Reading passage
Not known for his dedication to the rule of law.
Um, I'm gonna go with "yes" on this one. Prove me wrong, pal,
prove me wrong.
Will Rick Perry Execute A Mentally Disabled Man Tonight?
Rick Perry would execute a basket of kittens so long as you put the paperwork in front of him; he doesn't spend a lot of time pondering these things. And neither does the entire state of Texas, which is how we find ourselves in a position where Texas is going to execute a man who, by supposed rule of law, may not be executed.
“It is an outrage that the State of Texas itself has worked to frustrate Mr. Campbell’s attempts to obtain any fair consideration of evidence of his intellectual disability,” said Robert C. Owen, an attorney for Mr. Campbell. “State officials affirmatively misled Mr. Campbell’s lawyers when they said they had no records of IQ testing of Mr. Campbell from his time on death row. That was a lie. They had such test results, and those results placed Mr. Campbell squarely in the range for a diagnosis of mental retardation. Mr. Campbell now faces execution as a direct result of such shameful gamesmanship.”

Problems and tasks
1) Retype the Texas execution post from "Rick Perry would" up to and including "not be executed.".
2) Write what comes next in the post about the planned Texas execution of Mr. Campbell, picking up after its final sentence.

Information shown
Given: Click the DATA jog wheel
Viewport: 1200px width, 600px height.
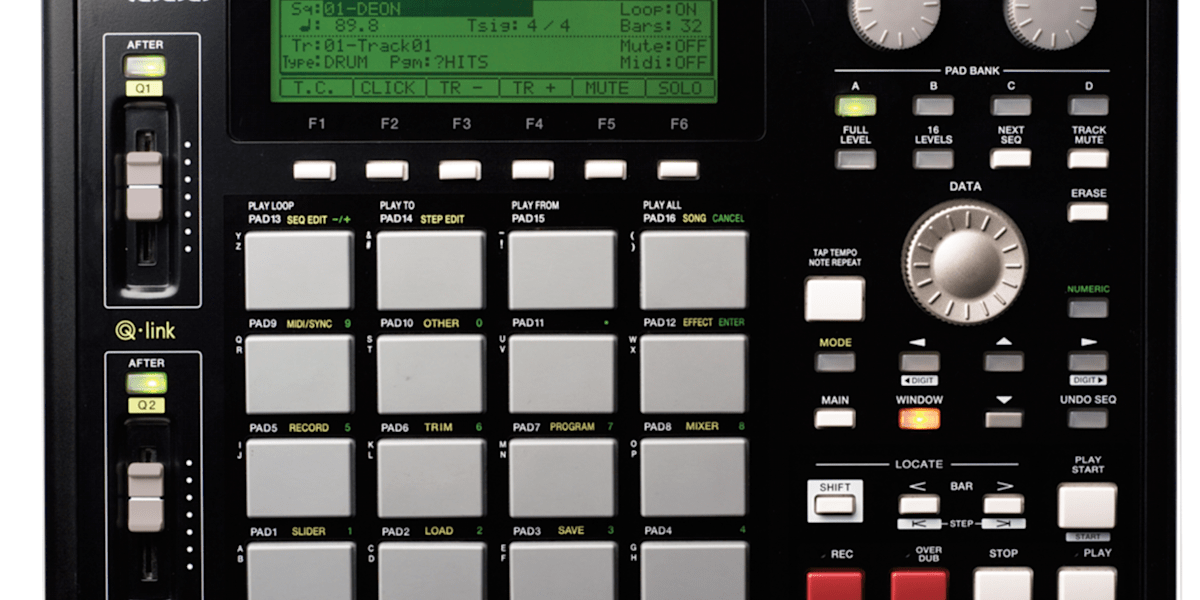Looking at the screenshot, I should 965,262.

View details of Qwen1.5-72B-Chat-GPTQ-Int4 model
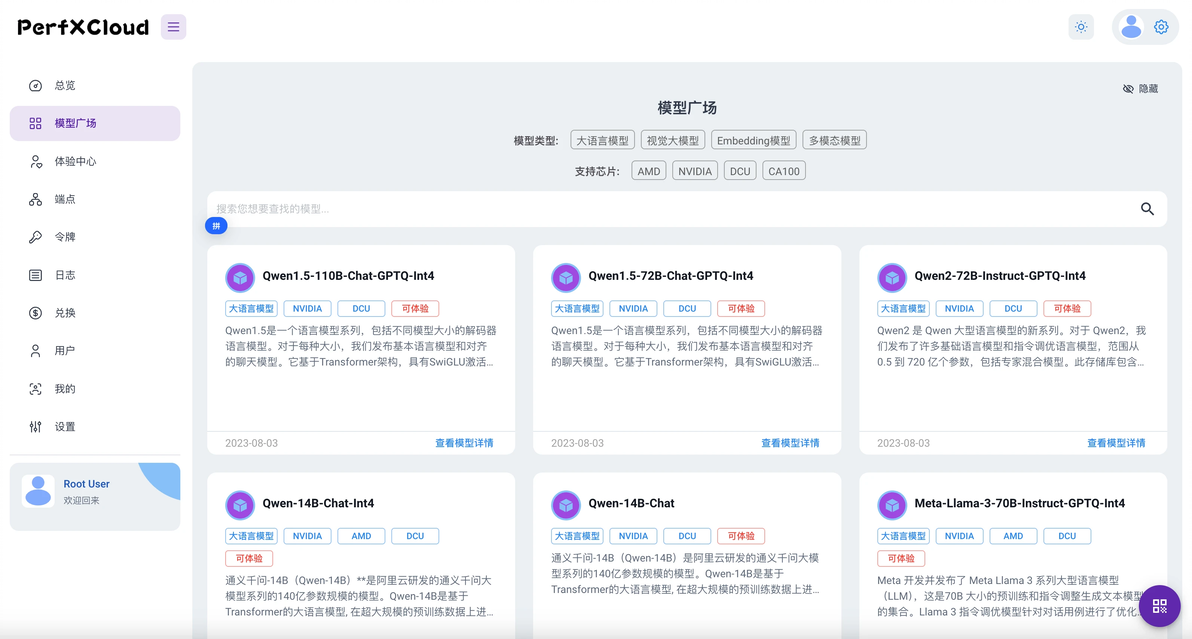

Answers to the exercises
1)
Rick Perry would execute a basket of kittens so long as you put the paperwork in front of him; he doesn't spend a lot of time pondering these things. And neither does the entire state of Texas, which is how we find ourselves in a position where Texas is going to execute a man who, by supposed rule of law, may not be executed.

2)
State prosecutors didn't disclose that Campbell was severely mentally handicapped, despite at least
three separate tests demonstrating it. The Texas Court of Criminal Appeals didn't give a crap when it was discovered, because when it comes to capital punishment each of the various states has bent over backwards of late in order to skirt whatever scant limits the law supposedly imposes (see: Oklahoma, etc.) The Fifth Circuit doesn't give a crap, though we presume if the defense suddenly discovered that their client was a corporation they would get right on that. And as for Rick Perry, the presidential contender who got applause for executing more of his state's citizens than anyone else? The odds that Rick Perry is going to voice his concerns for the rule of law seem rather scant.
And so that is why, yet again, it looks like America will execute a man with obvious mental impairments. Partly because many people don't see a particular problem with that, despite the Supreme Court saying that technically you are not allowed to, but mostly because following those bits of the law when executing someone would be, for the supposed law-and-order crowd, too damn inconvenient for the state to bother with. (This is also why Texas, like other states, is refusing to disclose how it even obtained the drugs to be used to put Campbell to death.)
Jeebus, people, at least pretend to not be barbarians. The whole premise of the capital punishment fetish is an obsession with maximal revenge under color of law; dodging the law in order to better exact that revenge is a sentiment not very far afield from the original crimes themselves.
2:11 PM PT: Amazingly, the Fifth Circuit has granted a stay of execution.